While gently easing into the brakes, keep the vehicle pointed straight ahead and gradually reduce your speed. Pull off the road without making any radical steering inputs; the idea is to just drift to the shoulder and come to a stop. Get as far out of the way of traffic as possible and hit those hazard flashers.
Do not hit the brakes hard or move the steering wheel abruptly. These are of course instinctive reactions — but they are absolutely the worst things you could possibly do. Violent braking will further destabilize the vehicle by causing a rapid transfer of weight from back to front. If your front tire has shredded, that means most of the weight of the vehicle is now pressing down on that one remaining good tire. If you don't wreck, it will be an act of God.
Similarly, jerking the wheel in reaction to a tire blowout will almost always result in a skid. Few drivers have the experience and training to recover a vehicle once it has begun to skid, so the idea is to avoid skidding out in the first place. Be calm, use the brakes carefully and do not spin the wheel around like you're the captain of the Titanic. These are the basics to saving your bacon and keeping the damage down to one dead tire, instead of a totaled car and injured people.
Check your pressure
An afterthought: It should be pointed out that in our era of self-service gas stations, many people neglect to check their tires for underinflation.
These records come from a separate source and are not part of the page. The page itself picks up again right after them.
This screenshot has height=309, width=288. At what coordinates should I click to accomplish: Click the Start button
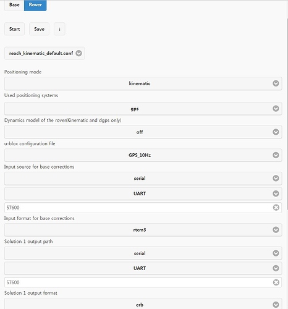click(14, 29)
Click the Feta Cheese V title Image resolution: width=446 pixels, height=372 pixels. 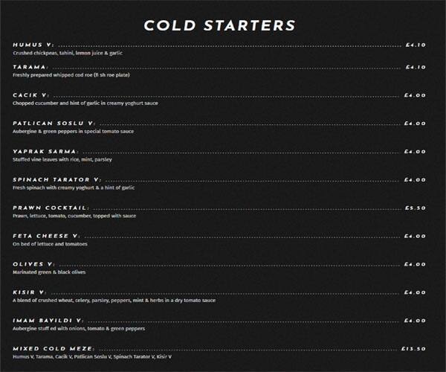(x=46, y=237)
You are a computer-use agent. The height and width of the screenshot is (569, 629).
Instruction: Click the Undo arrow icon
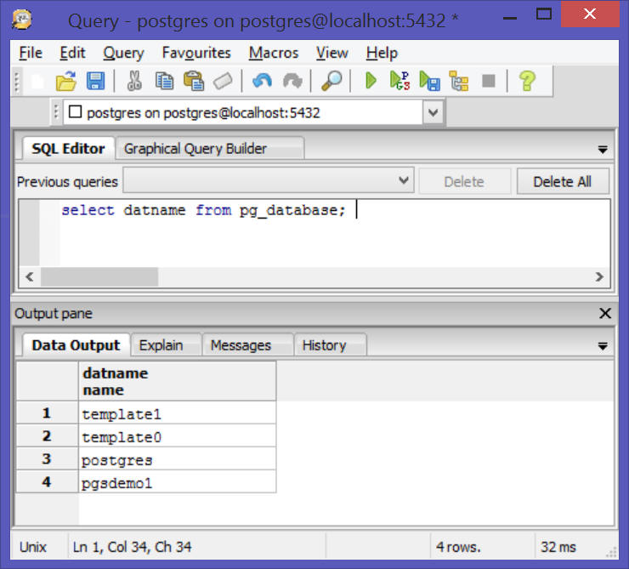pyautogui.click(x=263, y=81)
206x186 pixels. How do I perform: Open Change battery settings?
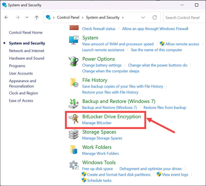pos(102,65)

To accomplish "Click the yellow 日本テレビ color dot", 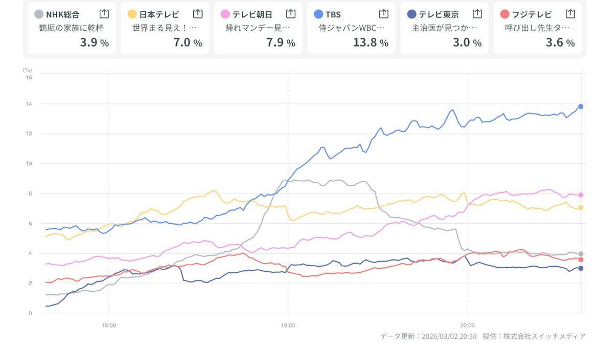I will coord(132,14).
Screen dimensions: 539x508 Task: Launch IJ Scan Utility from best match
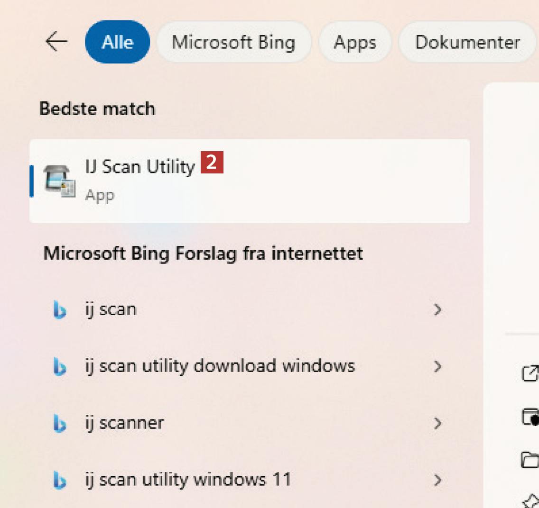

Low tire pressure creates heat and friction — and can precipitate tire failure. This was almost certainly a factor in the Bridgestone/Firestone imbroglio. Significantly low tire pressure can also cause your car or truck to handle strangely, and will increase braking distances.
Accordingly, make it a point to periodically check your tire pressure – the correct figure, in pounds per square inch, or psi, will be listed either in the owner's manual, on a sticker inside the door jamb, or on the tire itself. Most tires are properly inflated at between 28 and 34 psi, although some high-performance tires demand significantly higher pressures.
You can buy a good quality tire pressure gauge for under $8 at any auto parts store. If you don't want to do this yourself, then ask an attendant at a gas station to do it for you at least once every two to three weeks. And always eyeball your tires before you get in and drive off. If any of them look low or have signs of damage (e.g., a bulge in the sidewall or steel belts/cords showing through the tread), have it checked out and fixed ASAP, and avoid driving the car at high speed until you have the problem corrected.